3. In Paragraph 1, A front bushing for construction machinery, characterized in that the copper alloy layer contains 55 wt% or more of Cu and has a hardness of HRB 70 or more.
4. In Paragraph 1, A front bushing for construction machinery, characterized in that the inner surface of the bushing provided with the copper alloy layer has a constant inner diameter over the entire length of the bushing.
5. In Paragraph 4, A front bushing for construction machinery, characterized in that at least one of the one end and the other end of the inner surface of the bushing is provided with a machined portion machined in the depth direction, and the copper alloy layer is laminated on the machined portion.
6. In Paragraph 1, A front bushing for construction machinery, characterized in that the area of the copper alloy layer provided at one end or the other end of the inner circumferential surface of the bushing corresponds to 10% to 30% of the total area of the inner circumferential surface of the bushing.
7. In Paragraph 1, A front bushing for construction machinery, characterized in that the thickness of the copper alloy layer is within 5 mm.
8. In Paragraph 1, A front bushing for construction machinery, characterized in that the inner surface of the bushing is provided with one or more dimples or one or more grooves, and the total area of the one or more dimples or the total area of the one or more grooves corresponds to 20% to 30% of the total area of the inner surface of the bushing.
9. In Paragraph 1, A front bushing for construction machinery, characterized in that when a concentrated load is applied to at least one of the end portion and the other end portion of the inner circumferential surface of the bushing by the pin, the copper alloy layer is plastically deformed to increase the contact area with the pin.

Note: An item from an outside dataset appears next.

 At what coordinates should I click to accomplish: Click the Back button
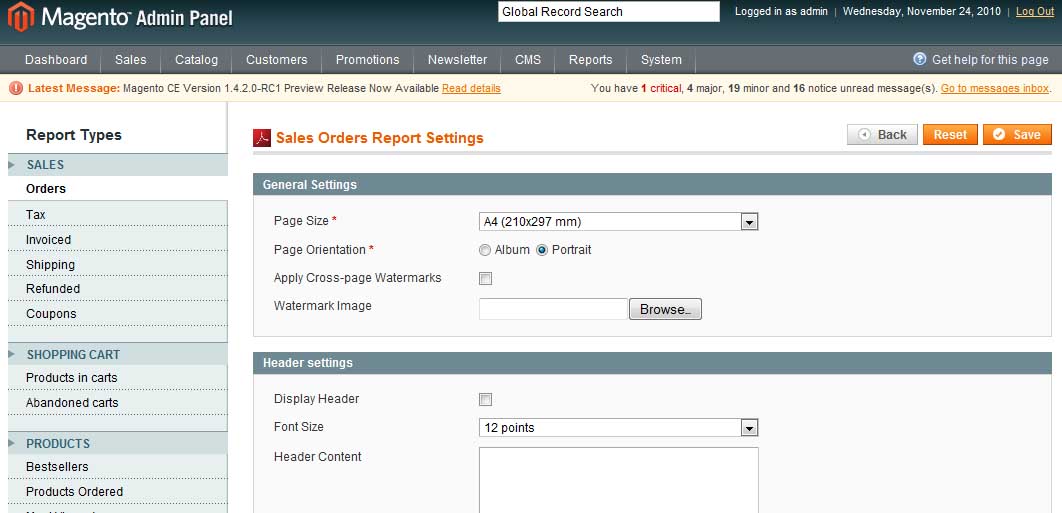(882, 135)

10. A method for manufacturing a front bushing for construction machinery in which a pin is disposed internally, Step of providing an initial bushing made of steel; A step of forming a machined portion by machining at least one of the end portion and the other end portion of the inner surface of the initial bushing in the depth direction; and A method for manufacturing a front bushing for construction machinery, comprising the step of laminating a copper alloy layer on the above-mentioned processed portion.
11. In Paragraph 10, A method for manufacturing a front bushing for construction machinery, further comprising: a step of surface polishing the inner surface of the bushing after the above lamination step, so that the inner surface of the bushing has a constant inner diameter over the entire length of the bushing.

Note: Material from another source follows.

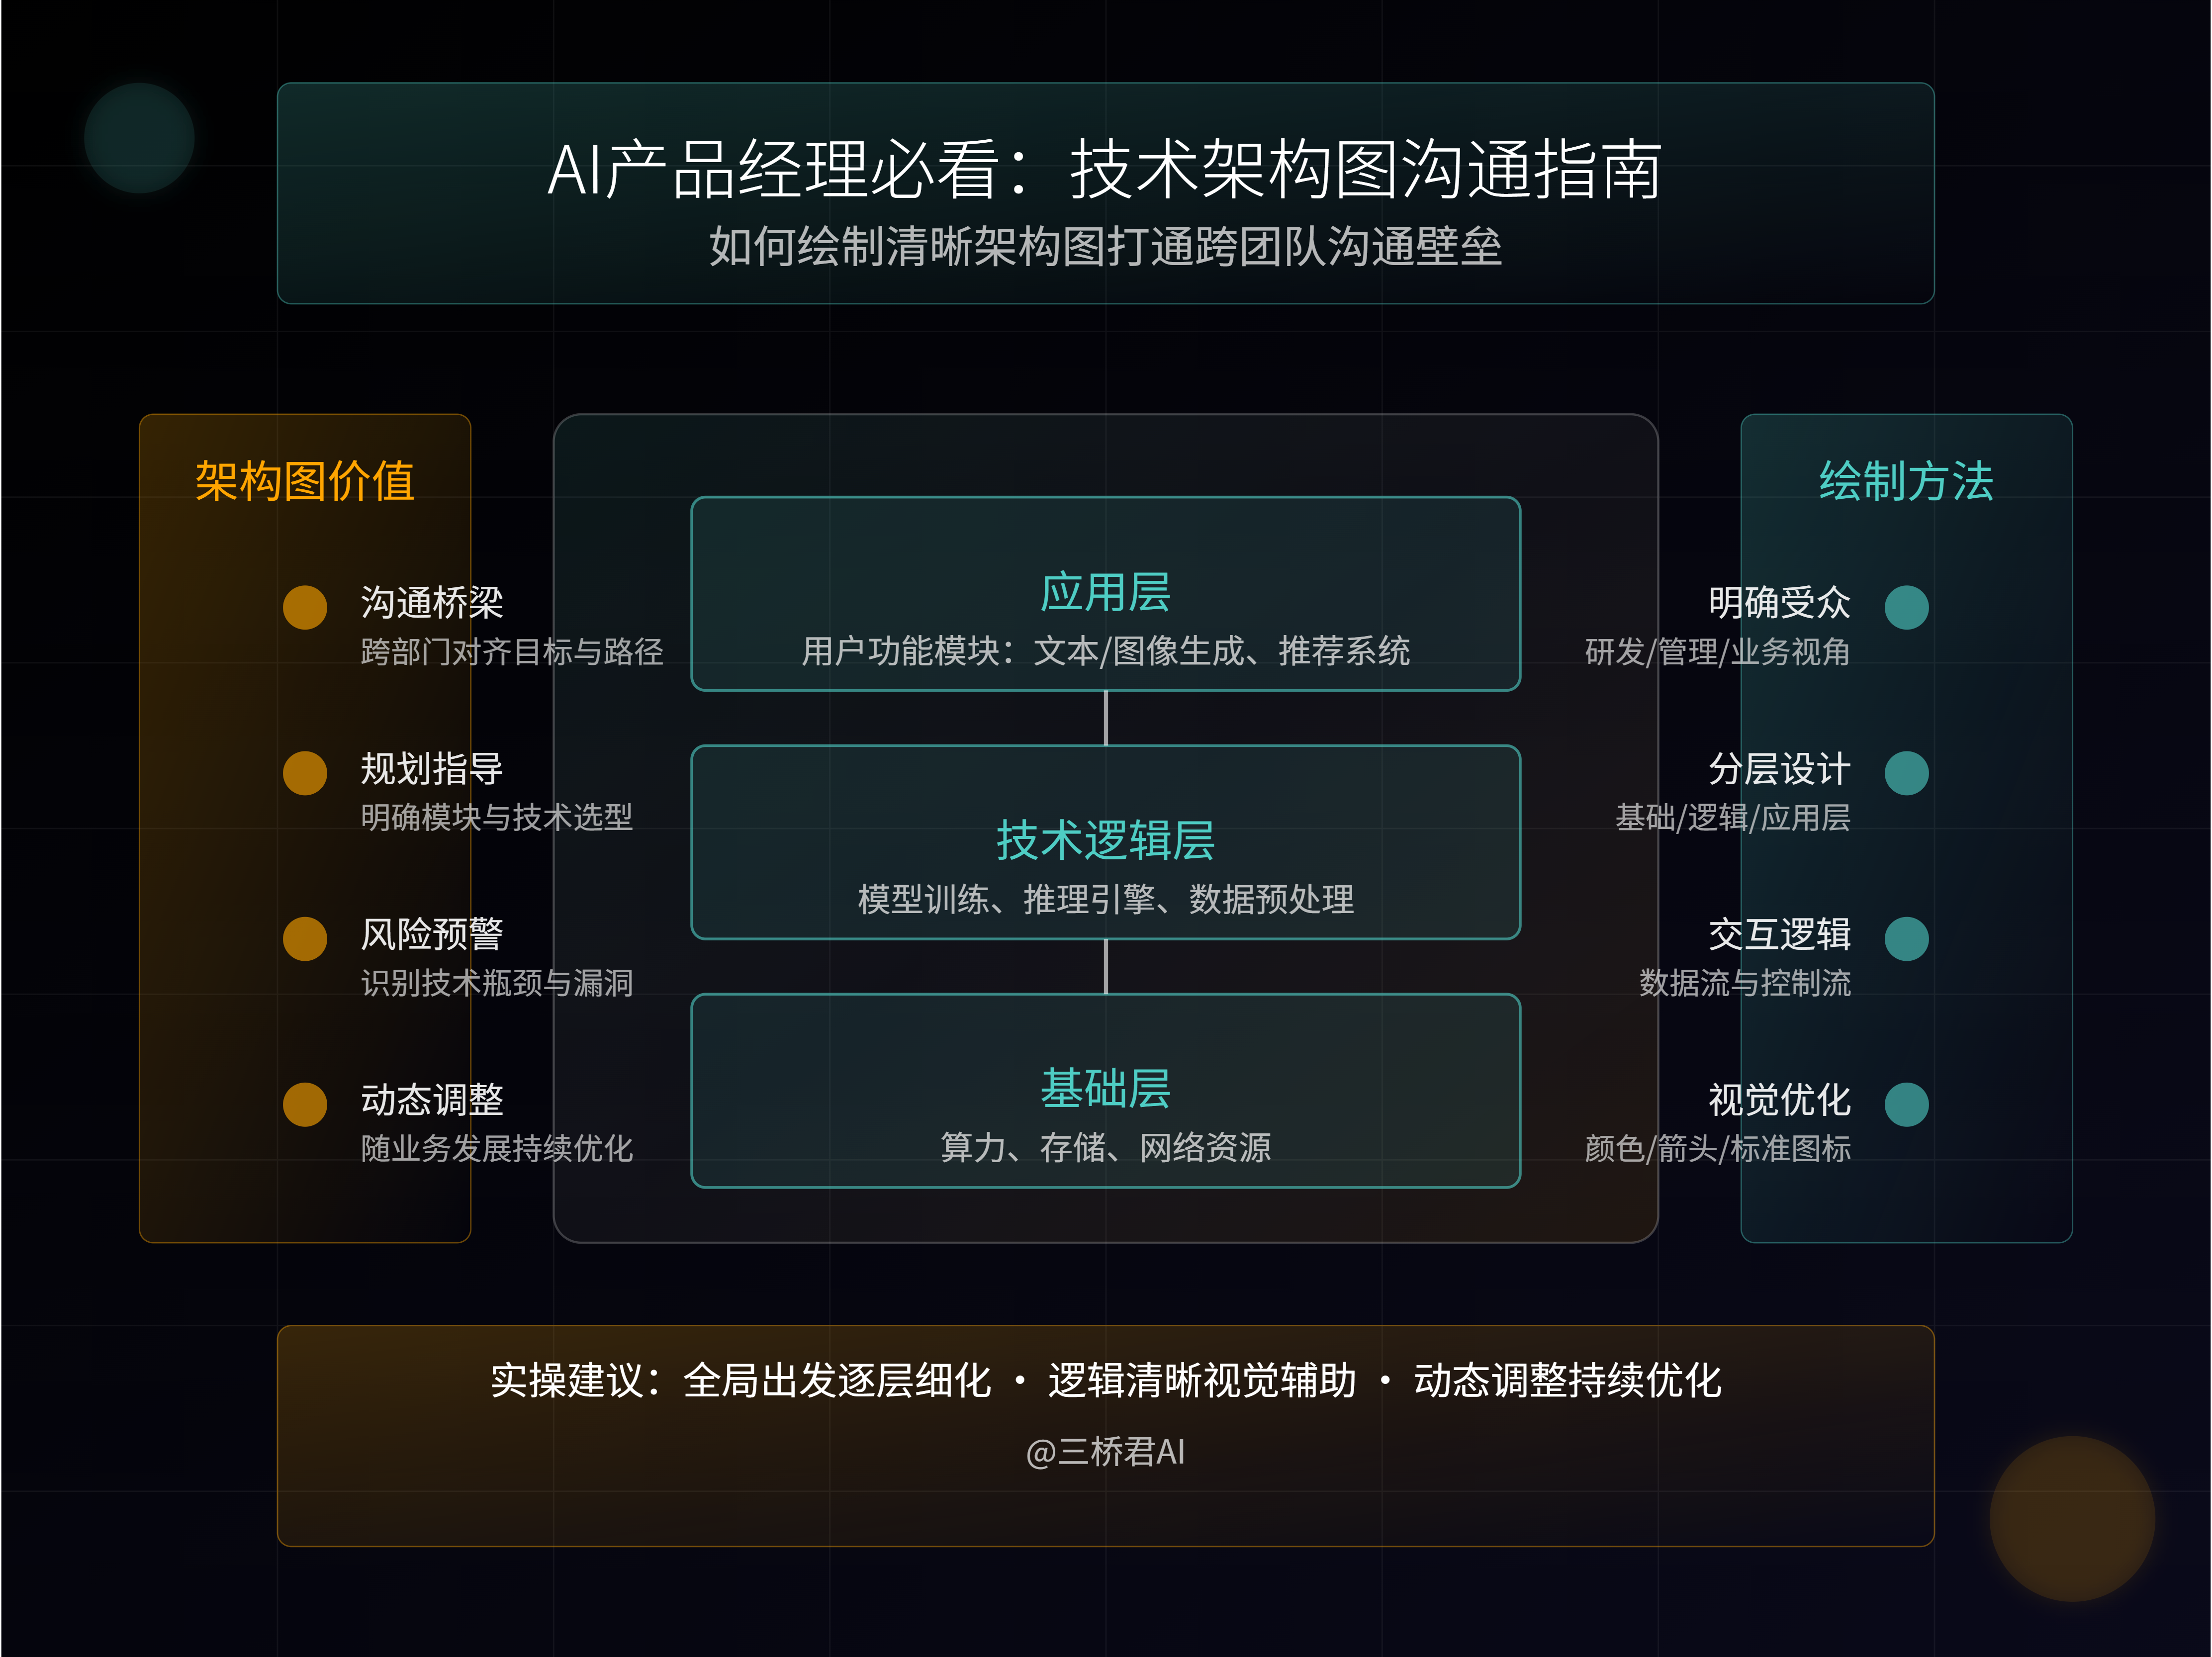The image size is (2212, 1657).
Task: Click the @三桥君AI credit text
Action: 1106,1451
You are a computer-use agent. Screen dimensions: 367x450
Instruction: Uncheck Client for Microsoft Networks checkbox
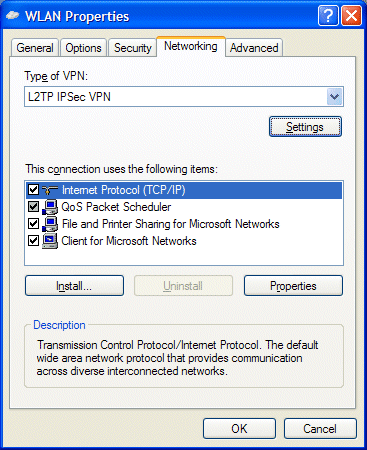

12. In Paragraph 11, A method for manufacturing a front bushing for construction machinery, further comprising the step of forming one or more dimples or one or more grooves on the inner circumference of the bushing after the above-mentioned surface polishing step.
13. In Paragraph 10, A method for manufacturing a front bushing for construction machinery, characterized in that, in the above lamination step, the copper alloy layer is laminated by a Direct Energy Deposition (DED) method or a laser cladding method.
14. In Paragraph 13, A method for manufacturing a front bushing for construction machinery, characterized in that when the copper alloy layer is laminated by the above DED method or the above laser cladding method, the copper alloy layer contains a base material component mixed within 30%.
15. In Paragraph 10, A method for manufacturing a front bushing for construction machinery, characterized in that, in the above-mentioned lamination step, the copper alloy layer is laminated by pressing or joining a separately manufactured copper alloy ring to the processed part.
16. In Paragraph 10, A method for manufacturing a front bushing for construction machinery, characterized in that the copper alloy layer contains 55 wt% or more of Cu and has a hardness of HRB 70 or more.
17. In Paragraph 10, A method for manufacturing a front bushing for construction machinery, characterized in that, in the above lamination step, the copper alloy layer is laminated to a thickness of 5 mm or less.